Only the lines from the one containing "484x324 pixels. How" to the end of the records belong in the answer; repeat them exactly and drop the pictures.

Items listed in a dataset
-------

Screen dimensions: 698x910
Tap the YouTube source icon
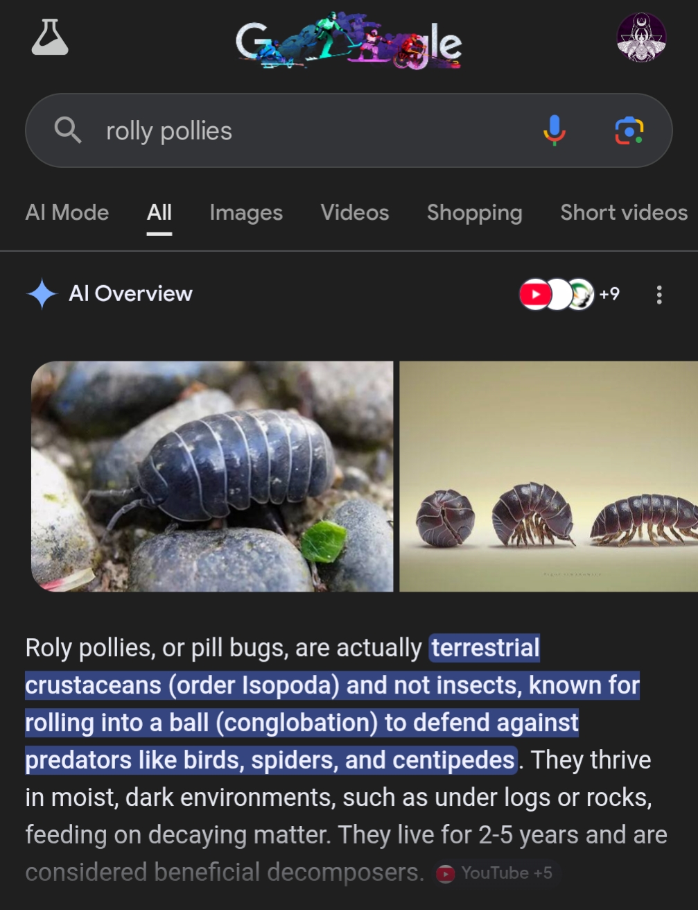click(535, 294)
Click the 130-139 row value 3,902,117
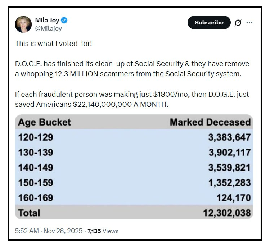The height and width of the screenshot is (250, 270). click(229, 153)
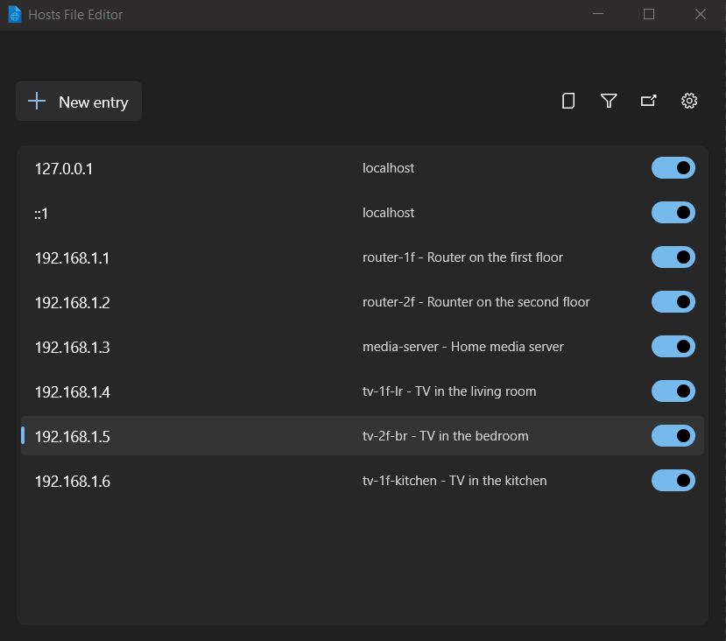Disable router-1f Router on the first floor
This screenshot has height=641, width=726.
click(673, 257)
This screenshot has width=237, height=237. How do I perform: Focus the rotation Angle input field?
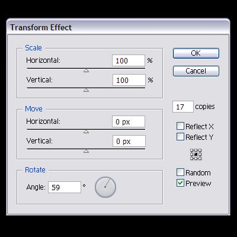click(65, 187)
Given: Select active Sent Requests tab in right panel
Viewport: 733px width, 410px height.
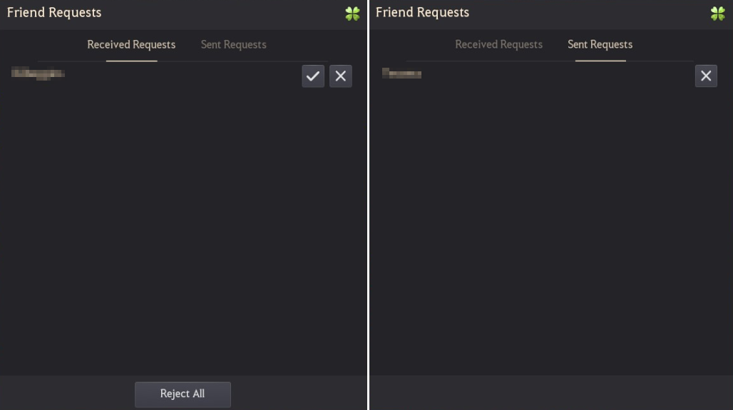Looking at the screenshot, I should (x=600, y=44).
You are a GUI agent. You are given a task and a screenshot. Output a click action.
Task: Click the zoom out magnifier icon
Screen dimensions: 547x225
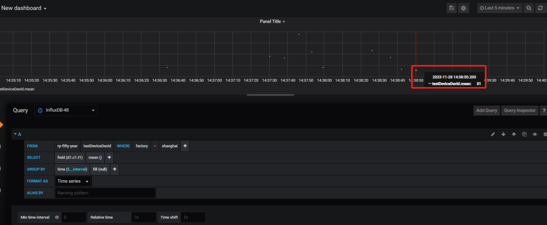[529, 8]
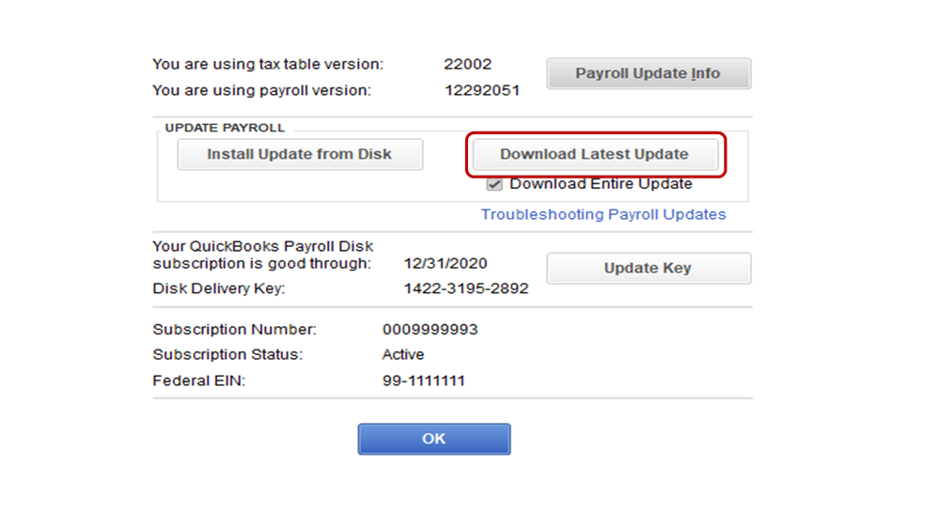Click the tax table version label text
The width and height of the screenshot is (939, 528).
coord(268,65)
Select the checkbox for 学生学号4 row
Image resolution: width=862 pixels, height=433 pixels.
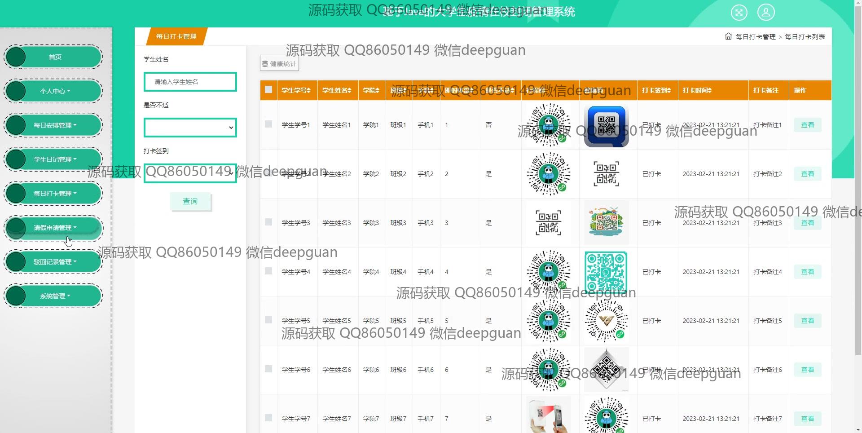coord(268,271)
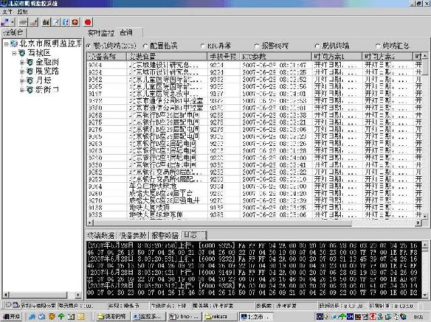431x322 pixels.
Task: Switch to the 实时监控 tab
Action: point(101,32)
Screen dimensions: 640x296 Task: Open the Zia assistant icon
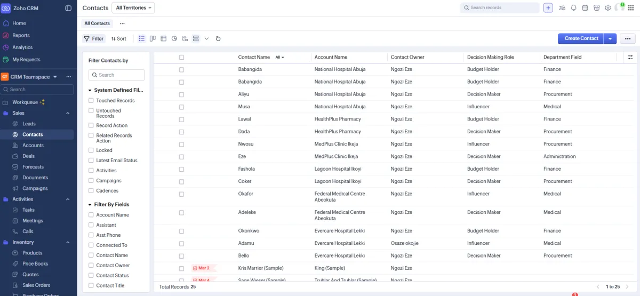562,8
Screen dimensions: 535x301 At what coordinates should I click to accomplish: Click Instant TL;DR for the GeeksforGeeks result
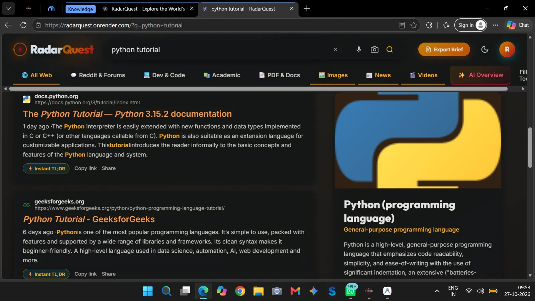point(46,274)
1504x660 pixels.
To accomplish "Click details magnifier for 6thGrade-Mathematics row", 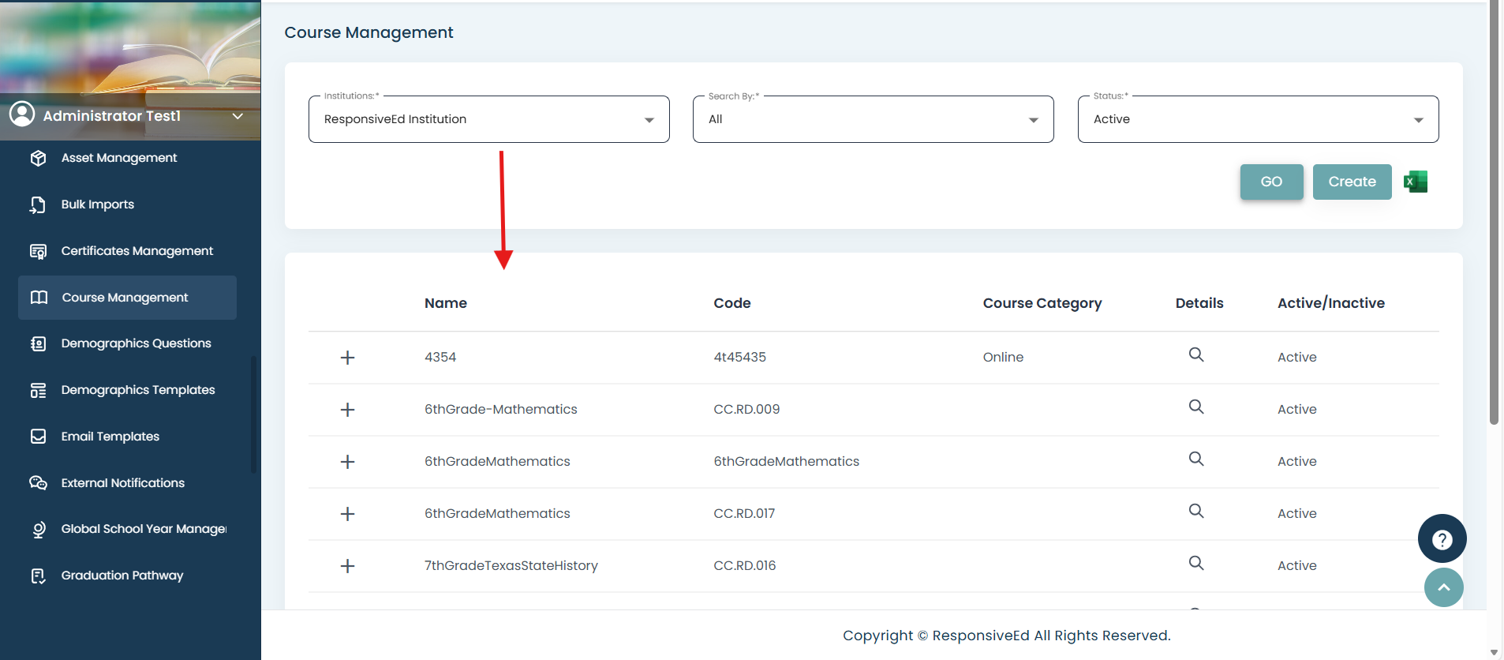I will point(1196,407).
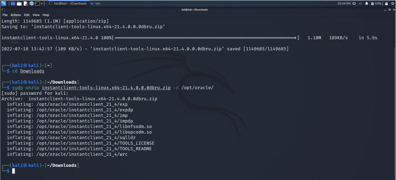The image size is (396, 180).
Task: Open the web browser panel icon
Action: click(x=31, y=3)
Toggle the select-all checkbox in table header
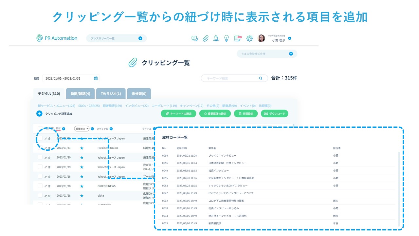The width and height of the screenshot is (419, 236). click(40, 129)
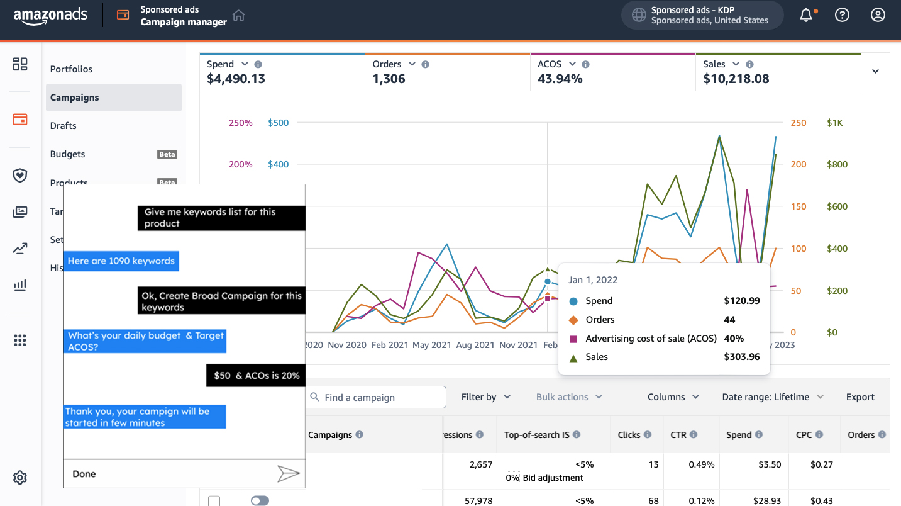Open the bar chart reports sidebar icon
Viewport: 901px width, 506px height.
point(20,285)
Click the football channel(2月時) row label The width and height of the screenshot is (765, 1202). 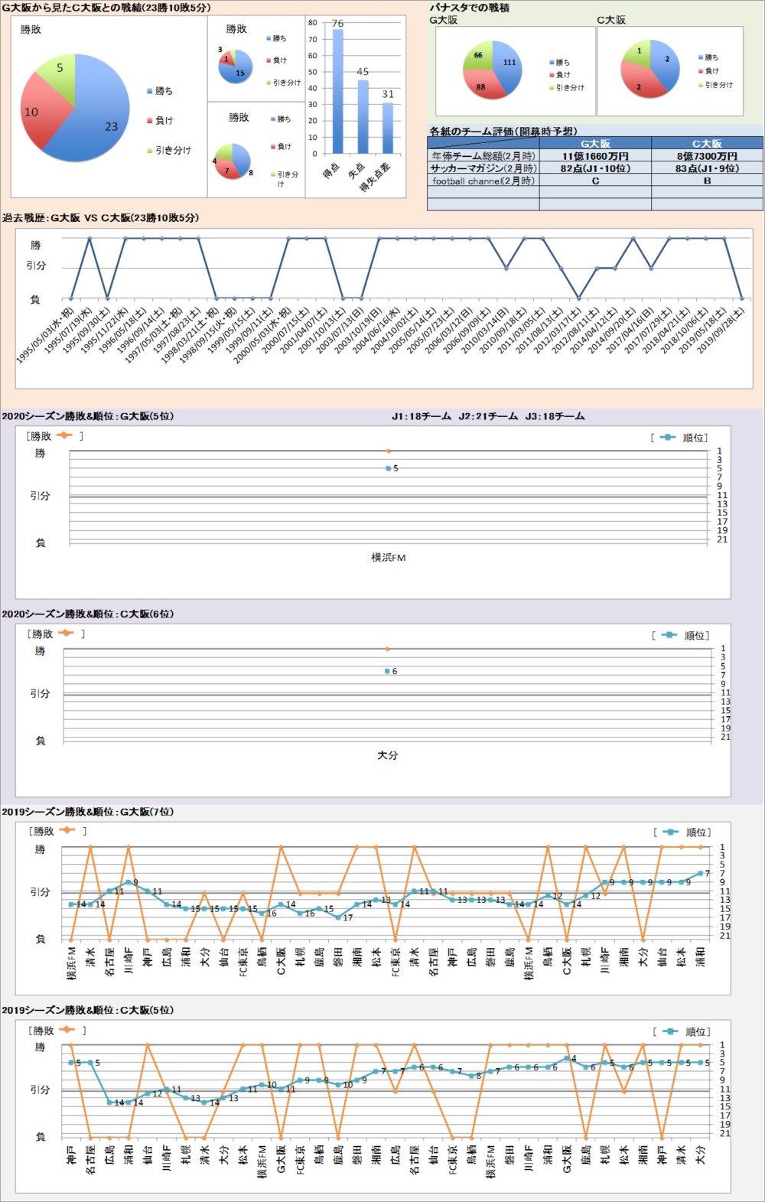[483, 181]
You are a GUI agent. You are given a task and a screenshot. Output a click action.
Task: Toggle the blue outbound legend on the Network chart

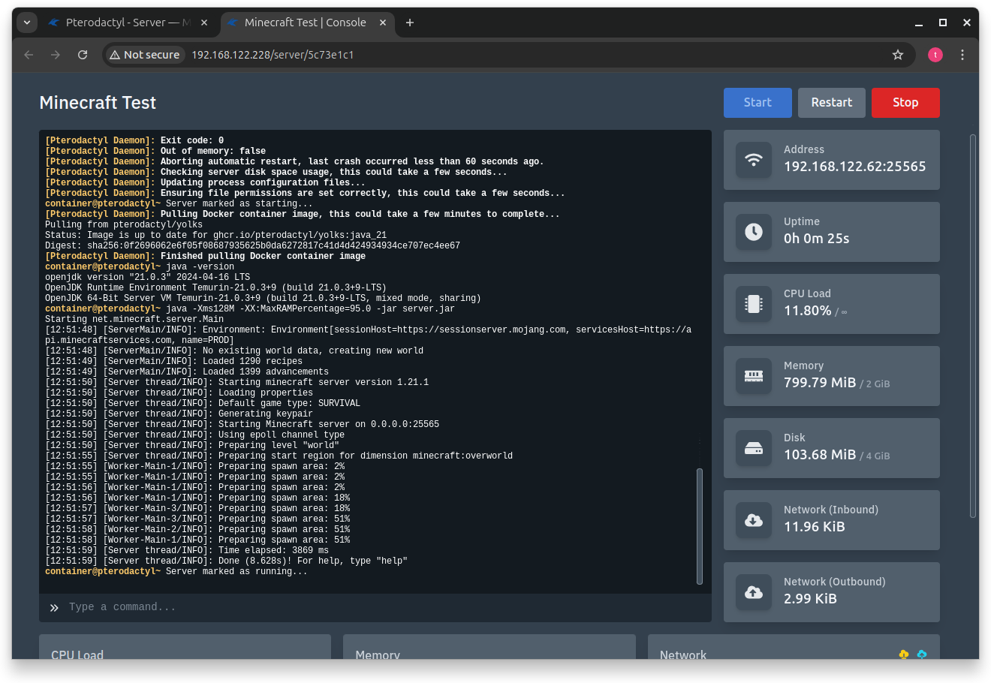pos(923,654)
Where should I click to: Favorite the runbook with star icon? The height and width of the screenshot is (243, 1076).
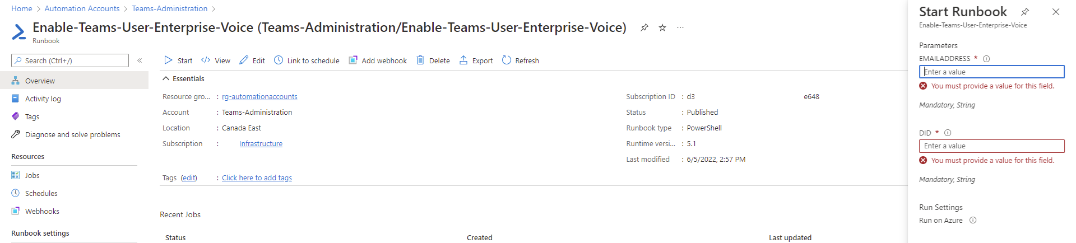pyautogui.click(x=662, y=27)
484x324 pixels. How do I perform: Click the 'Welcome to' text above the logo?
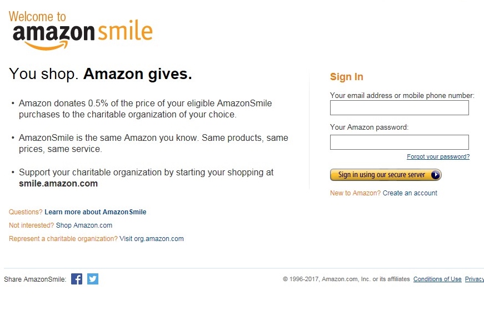[37, 17]
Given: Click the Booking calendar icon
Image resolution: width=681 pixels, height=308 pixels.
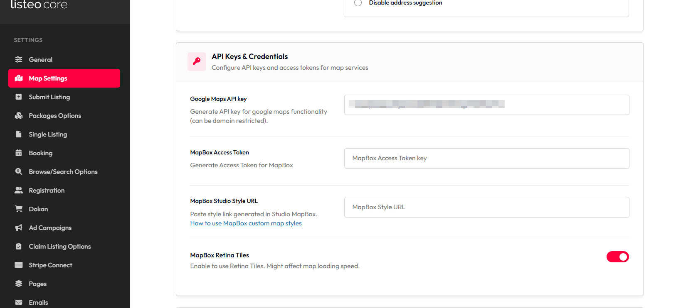Looking at the screenshot, I should click(19, 153).
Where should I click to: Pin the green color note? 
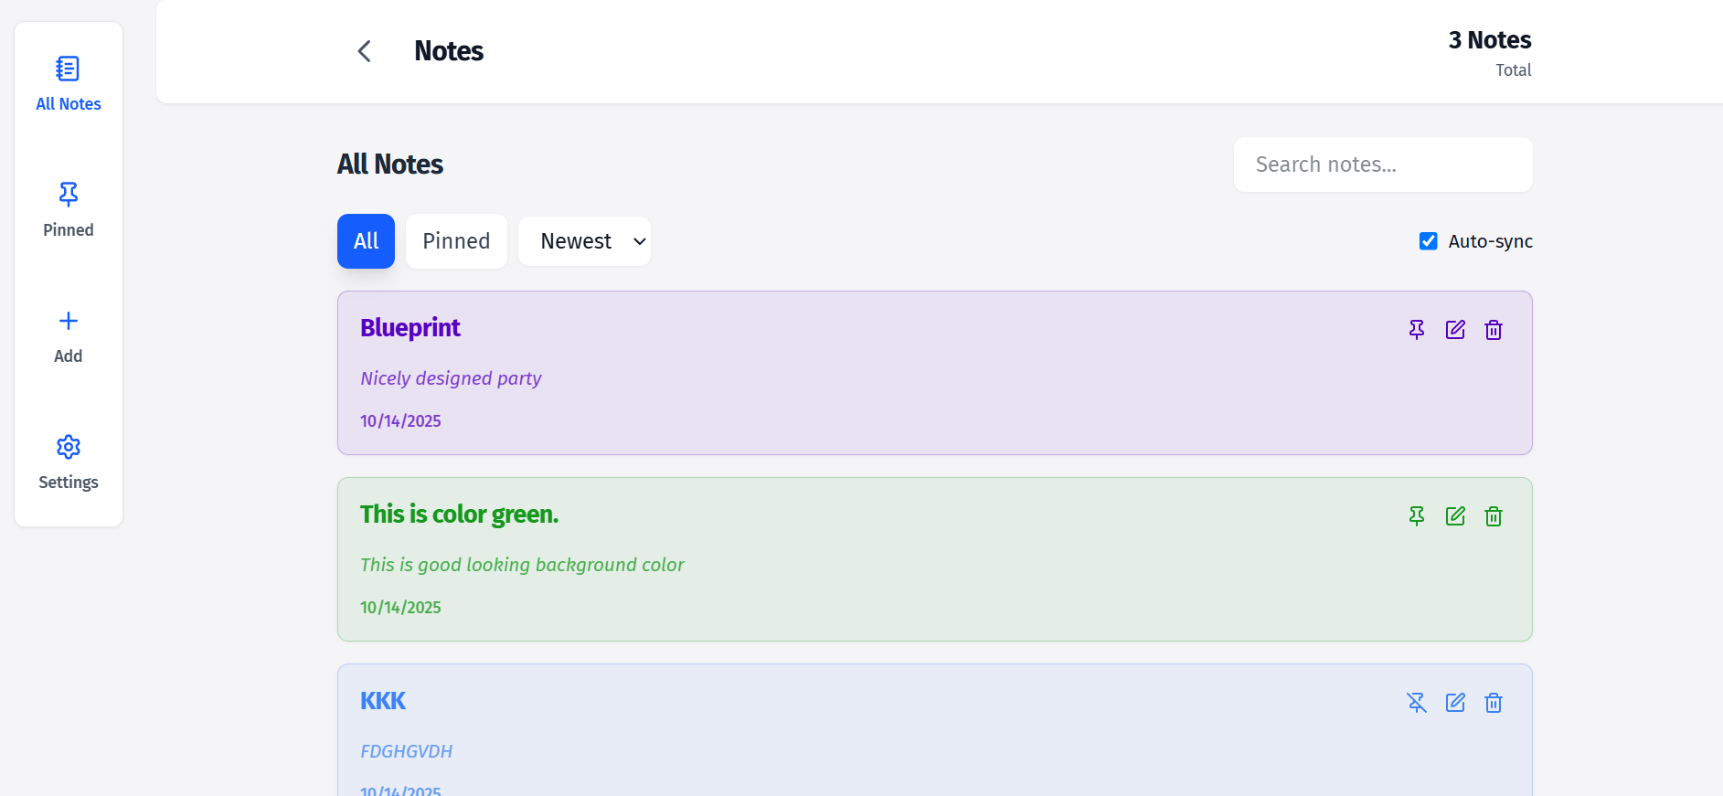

-------

■ **Task result**
484x324 pixels. How do I perform: Click the 'Welcome to' text above the logo?
[37, 17]
Given: Click the Booking calendar icon
Image resolution: width=681 pixels, height=308 pixels.
Looking at the screenshot, I should click(19, 153).
Where should I click to: Pin the green color note? 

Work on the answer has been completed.